Les sens organisent notre rapport au monde qui nous entoure. Ils sont vivement influencés par la culture dans laquelle ils s’inscrivent et à son langage. Pour les Inuit·es, il existe une vingtaine de mots pour qualifier les différentes teintes de blanc, ce qui est bien logique vu leur contact quotidien avec la neige ; là où nous n’en connaissons en français que quelques-unes. Le vocabulaire s’apprend dès l’enfance et influence notre perception de l’environnement où nous grandissons, lui offrant de la nuance. Il reste aussi soumis à notre appartenance sociale. Dans son récit La Femme et les Champignons, l’anthropologue Long Litt Woon raconte comment sa passion pour les champignons l’a aidée à traverser le deuil de la perte de son compagnon. Intriguée par les nombreuses manières d’identifier les odeurs et les goûts pour reconnaître ou savourer certaines espèces, elle décide de mener une étude du sujet. Elle observe alors que certains mots, comme « abricot », sont utilisés pour définir une perception alors qu’ils ne sont en fait pas comparables à la réalité.
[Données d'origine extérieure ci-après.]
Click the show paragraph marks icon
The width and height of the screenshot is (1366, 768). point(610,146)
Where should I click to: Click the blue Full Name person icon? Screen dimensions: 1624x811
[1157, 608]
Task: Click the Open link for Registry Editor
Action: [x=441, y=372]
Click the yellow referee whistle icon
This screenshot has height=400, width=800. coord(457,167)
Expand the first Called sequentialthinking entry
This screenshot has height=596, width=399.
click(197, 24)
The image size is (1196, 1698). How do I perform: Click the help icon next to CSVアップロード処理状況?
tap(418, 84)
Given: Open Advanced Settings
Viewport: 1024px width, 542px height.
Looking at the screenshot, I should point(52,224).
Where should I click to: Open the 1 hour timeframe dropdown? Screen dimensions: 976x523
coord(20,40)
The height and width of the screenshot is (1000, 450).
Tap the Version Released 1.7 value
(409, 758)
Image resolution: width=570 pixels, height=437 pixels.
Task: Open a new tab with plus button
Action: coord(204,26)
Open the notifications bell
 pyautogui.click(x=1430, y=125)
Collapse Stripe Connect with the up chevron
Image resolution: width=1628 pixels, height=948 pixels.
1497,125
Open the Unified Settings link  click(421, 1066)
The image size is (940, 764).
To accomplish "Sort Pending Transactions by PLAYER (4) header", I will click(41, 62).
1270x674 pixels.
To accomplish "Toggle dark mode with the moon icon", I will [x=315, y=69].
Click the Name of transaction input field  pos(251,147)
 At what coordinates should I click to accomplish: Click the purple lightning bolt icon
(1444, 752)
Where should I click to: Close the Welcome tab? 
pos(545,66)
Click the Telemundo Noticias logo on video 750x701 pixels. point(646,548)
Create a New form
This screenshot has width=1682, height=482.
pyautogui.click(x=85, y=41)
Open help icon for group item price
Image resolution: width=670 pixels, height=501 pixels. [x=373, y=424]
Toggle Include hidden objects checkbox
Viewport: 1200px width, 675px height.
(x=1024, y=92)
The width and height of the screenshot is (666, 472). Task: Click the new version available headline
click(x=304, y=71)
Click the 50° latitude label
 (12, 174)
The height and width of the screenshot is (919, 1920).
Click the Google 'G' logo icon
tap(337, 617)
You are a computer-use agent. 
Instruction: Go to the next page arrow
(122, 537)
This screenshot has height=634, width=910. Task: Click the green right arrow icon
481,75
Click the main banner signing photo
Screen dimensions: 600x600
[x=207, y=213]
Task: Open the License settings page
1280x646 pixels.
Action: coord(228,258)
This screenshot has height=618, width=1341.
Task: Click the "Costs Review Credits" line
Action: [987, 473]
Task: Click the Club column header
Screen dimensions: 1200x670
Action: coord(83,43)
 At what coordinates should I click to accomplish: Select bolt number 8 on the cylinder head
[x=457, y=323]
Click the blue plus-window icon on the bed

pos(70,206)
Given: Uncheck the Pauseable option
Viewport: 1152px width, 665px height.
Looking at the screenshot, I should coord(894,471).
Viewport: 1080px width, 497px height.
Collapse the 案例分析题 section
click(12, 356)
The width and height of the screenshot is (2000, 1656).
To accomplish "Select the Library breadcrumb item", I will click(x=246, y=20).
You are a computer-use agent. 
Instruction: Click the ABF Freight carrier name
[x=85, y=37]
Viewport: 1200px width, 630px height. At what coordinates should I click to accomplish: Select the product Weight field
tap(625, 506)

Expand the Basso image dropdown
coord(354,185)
Il s’agit de véritables codes transmis et utilisés par les connaisseur·euses qui leur assurent un statut d’expert·es. Ce même phénomène s’observe dans le milieu du vin et de la gastronomie. Si le langage aide à percevoir les nuances, il permet aussi de créer une distinction qui ne s’opère pas qu’au niveau de l’expérience, mais surtout au niveau de la connaissance. C’est ainsi que la finesse se distingue du grossier, ne permettant pas à chacun·e de jouir des mêmes privilèges.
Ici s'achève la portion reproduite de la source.